**Document segment:**
<<<<

2. In dealing with the traditional three parts of the judgment—subject, predicate, and copula—Bosanquet disposes of the copula at once, by dividing the judgment into subject and predication. But the two terms "subject" and "predication" are not co-ordinate. Subject, as he uses it, is a static term indicating a content. Predication is a dynamic term indicating the act of predicating. It implies something which is predicated of something else, i. e., two contents and the act of bringing them into relation. Now, if what we understand by the copula is the act of predicating abstracted from the content which is predicated of another content, then it does not dispose of the copula as a separate factor in judgment to include thing predicated and act of predicating under the single term "predication." The term "predication" might just as reasonably be made to absorb the subject as well, and would then appear—as it really is—synonymous with the term "judgment."
But Bosanquet's difficulties with the parts of the judgment are not disposed of even by the reduction to subject and predication. He goes on to say:
It is plain that the judgment, however complex, is a single idea. The relations within it are not relations between ideas, but are themselves a part of the idea which is predicated. In other words, the subject must be outside the judgment in order that the content of the judgment may be predicated of it. If not, we fall back into "my idea of the earth goes round my idea of the sun," and this, as we have seen, is never the meaning of "The earth goes round the sun." What we want is, "The real world has in it as a fact what I mean by earth-going-round-sun." (P. 81.)
We have already pointed out the difficulties into which Bosanquet's presupposition as to the nature of reality plunges him. This is but another technical statement of the same problem. If the subject is really outside of judgment, then the entire content of the judgment must fall on the side of predicate, or idea. In the paragraphs that follow, Bosanquet brings out the point that the judgment must nevertheless contain the distinction of subject and predicate, since it is impossible to affirm without introducing a distinction into the content of the affirmation. Yet he considers this distinction to be merely a difference within an identity. It serves to mark off the grammatical subject and predicate, but cannot be the essential distinction of subject and predicate. His solution of the puzzle is really the one for which we have been contending, i. e., that "the real world is primarily and emphatically my world," but he still cannot be satisfied with that kind of a real world as ultimate. Behind the subject which presents my world he postulates a real world which is not my world, but which my world represents. It is the relation between this real world and the total content of a judgment which he considers the essential relation of judgment. This leaves him—as we have pointed out—as far as ever from a theory of the relation of thought to reality, and, moreover, with no criterion for the distinction of subject and predicate within the judgment. To say that it is a difference within an identity does not explain how, on a mere basis of content, such a difference is distinguished within an identity or how it assumes the importance it actually has. He vibrates between taking the whole intellectual content as predicate, the reality to be represented as subject (in which case the copula would be the "contact of sense-perception") and a distinction appearing without reasonable ground or bearing within the intellectual content. When subject and predicate are regarded as the contents in which phases of a function appear, this difficulty no longer exists.

>>>>

**Goal:** Please say whether each statement agrees with the passage on Bosanquet's theory of judgment, answering yes or no and quoting the words that decide it: 1. Bosanquet divides the judgment into subject and predication. 2. The passage calls "subject" and "predication" co-ordinate terms. 3. In the words quoted from Bosanquet, the subject lies inside the judgment. The data that comes next isn't needed here.

**Entries pointing to words and elements:**
<<<<

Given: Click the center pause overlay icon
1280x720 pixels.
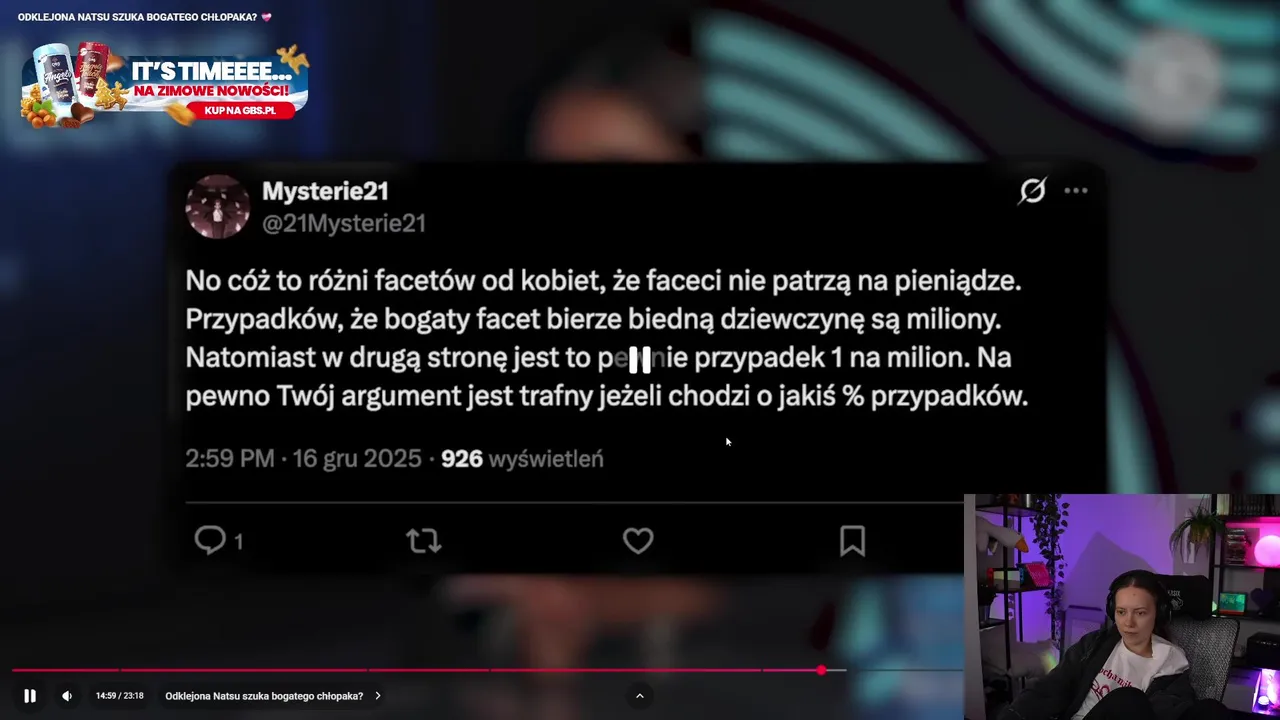Looking at the screenshot, I should [640, 360].
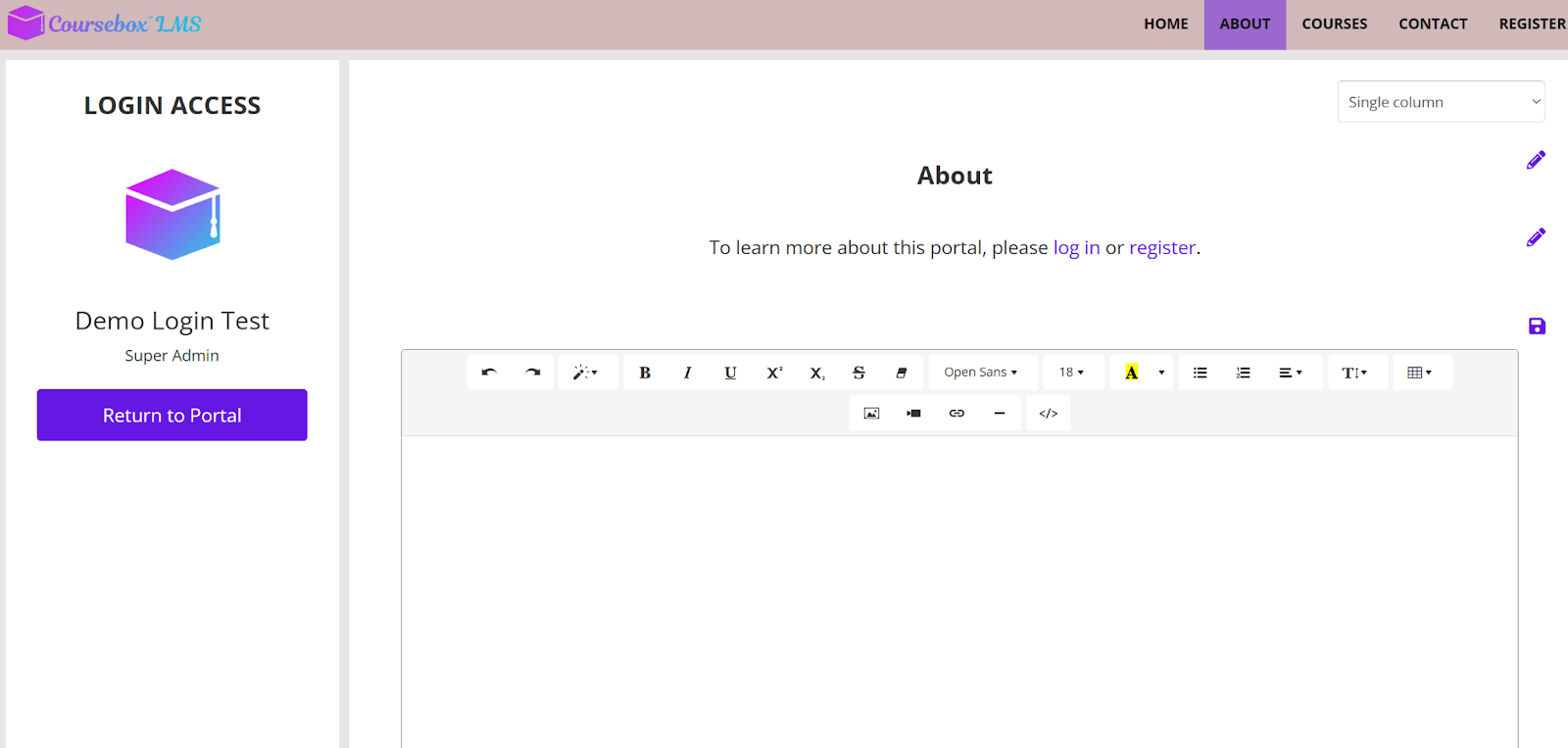Click the Return to Portal button
The height and width of the screenshot is (748, 1568).
click(x=172, y=415)
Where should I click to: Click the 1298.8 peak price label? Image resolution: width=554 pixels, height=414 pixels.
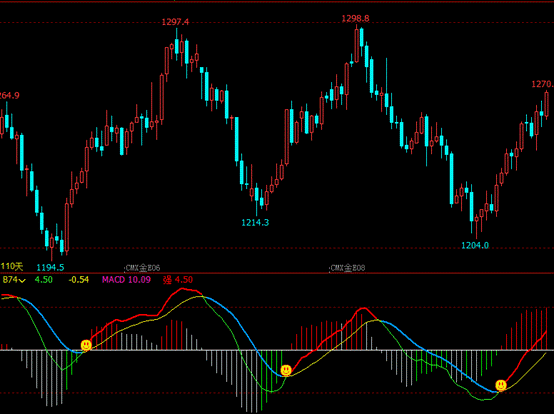(x=355, y=18)

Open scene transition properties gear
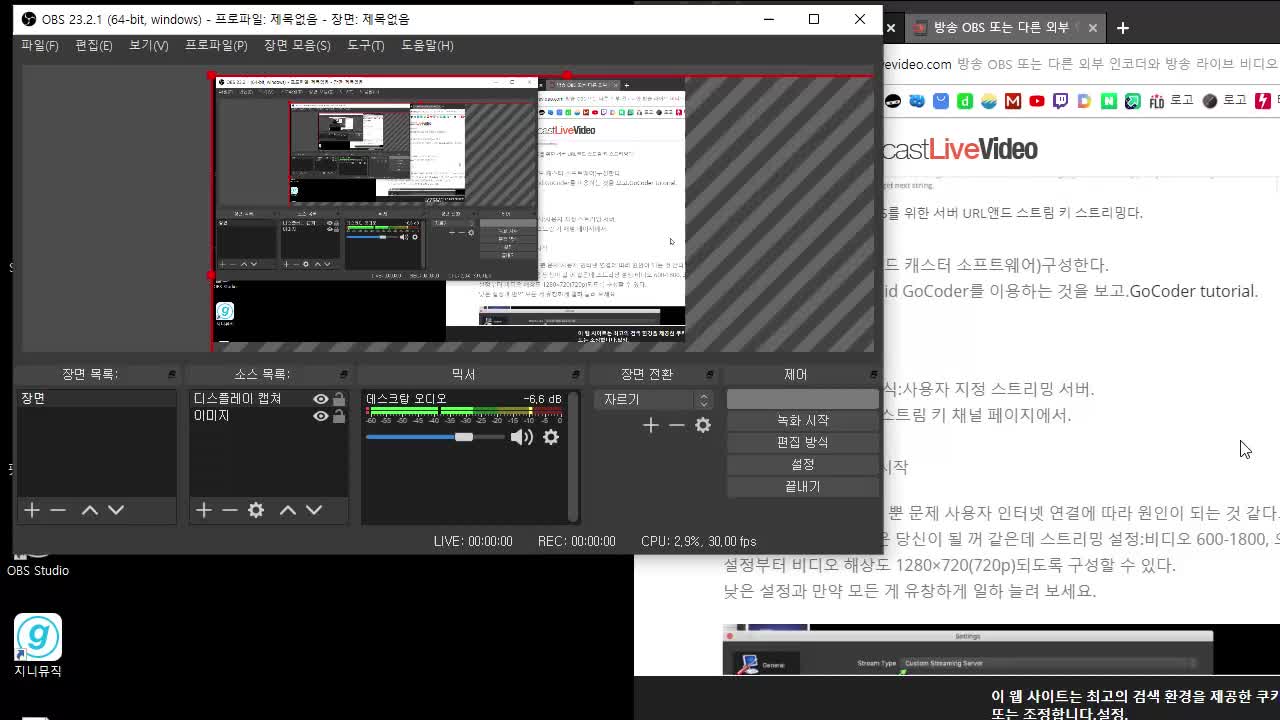(x=703, y=425)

>>>>

**Output of the exercise:**
1. Yes: "by dividing the judgment into subject and predication."
2. No: "are not co-ordinate."
3. No: "the subject must be outside the judgment."